(Helsinki) Finnish telecoms giant Nokia announced on Thursday that it would cut up to 14,000 jobs to cope with the slowdown in mobile infrastructure activity.

The equipment manufacturer must in particular face a slowdown in investments by operators in North America in 5G in an overall gloomy context for the technology giants.

“In the third quarter, we saw an increased impact of macroeconomic challenges on our business,” CEO Pekka Lundmark said in a statement.

Its cost reduction program “should lead to a workforce of 72,000-77,000 employees compared to Nokia’s 86,000 today,” the group said.

After the results were released, Nokia’s share price was stable at 3.25 euros around 3 a.m. ET on the Helsinki Stock Exchange.

The group’s savings program is expected to enable cost reductions of up to €1.2 billion by 2026, targeting in particular mobile networks, as well as cloud and network services.

Nokia expects “an improvement” in its network business “in the fourth quarter.”

“The hardest decisions to make are those that impact our people,” the CEO added.

At the same time, Nokia announced a 69% drop in third-quarter profits to 133 million euros ($140 million) compared to the previous year.

During the same quarter, the telecom equipment manufacturer, engaged in a battle for 5G networks with its Swedish rival Ericsson and the Chinese Huawei, saw its sales fall by 20% to 4.982 billion euros.

“We saw some slowdown in the pace of 5G deployment in India, meaning that growth there was no longer sufficient to offset the slowdown in North America,” the official added.

In network infrastructure, its sales fell 14% due to lower customer investments in IP networks, while sales in mobile networks contracted 19%.

“Earnings were much weaker than expected and the outlook is more uncertain. So it doesn’t look very good in the short term for Nokia,” Atte Riikola, an analyst at Inderes, told AFP.

He judges that “Nokia’s forecasts will fall dramatically” and believes that there is “a possibility of a warning on negative results”.

The largest telecoms equipment manufacturers are affected by the slowdown in the global 5G market.

Ericsson had in recent months warned of a slowdown in investments by their customers, mobile telephone operators, due to the global economic deterioration.
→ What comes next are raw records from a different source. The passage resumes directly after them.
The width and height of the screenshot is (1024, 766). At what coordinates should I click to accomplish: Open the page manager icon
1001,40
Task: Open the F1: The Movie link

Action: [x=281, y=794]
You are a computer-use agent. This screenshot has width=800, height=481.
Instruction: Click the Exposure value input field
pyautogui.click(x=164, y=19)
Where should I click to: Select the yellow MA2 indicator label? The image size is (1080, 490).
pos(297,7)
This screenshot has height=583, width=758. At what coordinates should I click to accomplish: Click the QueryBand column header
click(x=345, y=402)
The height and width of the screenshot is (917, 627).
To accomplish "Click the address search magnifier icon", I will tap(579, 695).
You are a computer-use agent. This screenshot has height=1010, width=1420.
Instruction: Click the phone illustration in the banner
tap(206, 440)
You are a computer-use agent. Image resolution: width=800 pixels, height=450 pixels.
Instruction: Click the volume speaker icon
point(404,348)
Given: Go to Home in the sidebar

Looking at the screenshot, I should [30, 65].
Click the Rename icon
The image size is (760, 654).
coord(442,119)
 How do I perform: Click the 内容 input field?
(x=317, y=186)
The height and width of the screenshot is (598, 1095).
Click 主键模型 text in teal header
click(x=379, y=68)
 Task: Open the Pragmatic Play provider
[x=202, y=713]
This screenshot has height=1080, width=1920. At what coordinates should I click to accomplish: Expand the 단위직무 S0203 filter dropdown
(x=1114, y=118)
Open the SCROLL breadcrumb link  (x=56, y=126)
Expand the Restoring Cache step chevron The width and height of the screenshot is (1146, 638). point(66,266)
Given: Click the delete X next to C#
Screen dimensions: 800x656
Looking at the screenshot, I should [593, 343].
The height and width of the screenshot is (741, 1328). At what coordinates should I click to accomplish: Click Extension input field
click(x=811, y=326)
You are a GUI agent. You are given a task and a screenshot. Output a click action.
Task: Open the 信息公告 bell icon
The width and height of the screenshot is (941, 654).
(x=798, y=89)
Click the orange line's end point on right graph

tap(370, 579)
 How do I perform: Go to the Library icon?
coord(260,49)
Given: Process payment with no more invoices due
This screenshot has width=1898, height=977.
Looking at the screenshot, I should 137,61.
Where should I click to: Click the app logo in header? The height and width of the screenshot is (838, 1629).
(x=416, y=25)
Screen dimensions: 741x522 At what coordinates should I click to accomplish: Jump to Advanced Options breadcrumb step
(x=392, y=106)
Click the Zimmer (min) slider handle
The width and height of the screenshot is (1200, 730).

The Swedish group announced on Tuesday a 5% drop in turnover in the third quarter. He himself announced a plan to cut 8,500 jobs worldwide at the end of February.

Nokia and its competitors saw their profits soar during the COVID-19 pandemic, but are now having to scale back as the technology sector slows.

In the United States, tech giants Meta and Microsoft have announced plans to cut at least 10,000 workers each.

In January, e-commerce giant Amazon announced it would cut more than 18,000 jobs and Google’s parent company Alphabet announced it would cut around 12,000 jobs.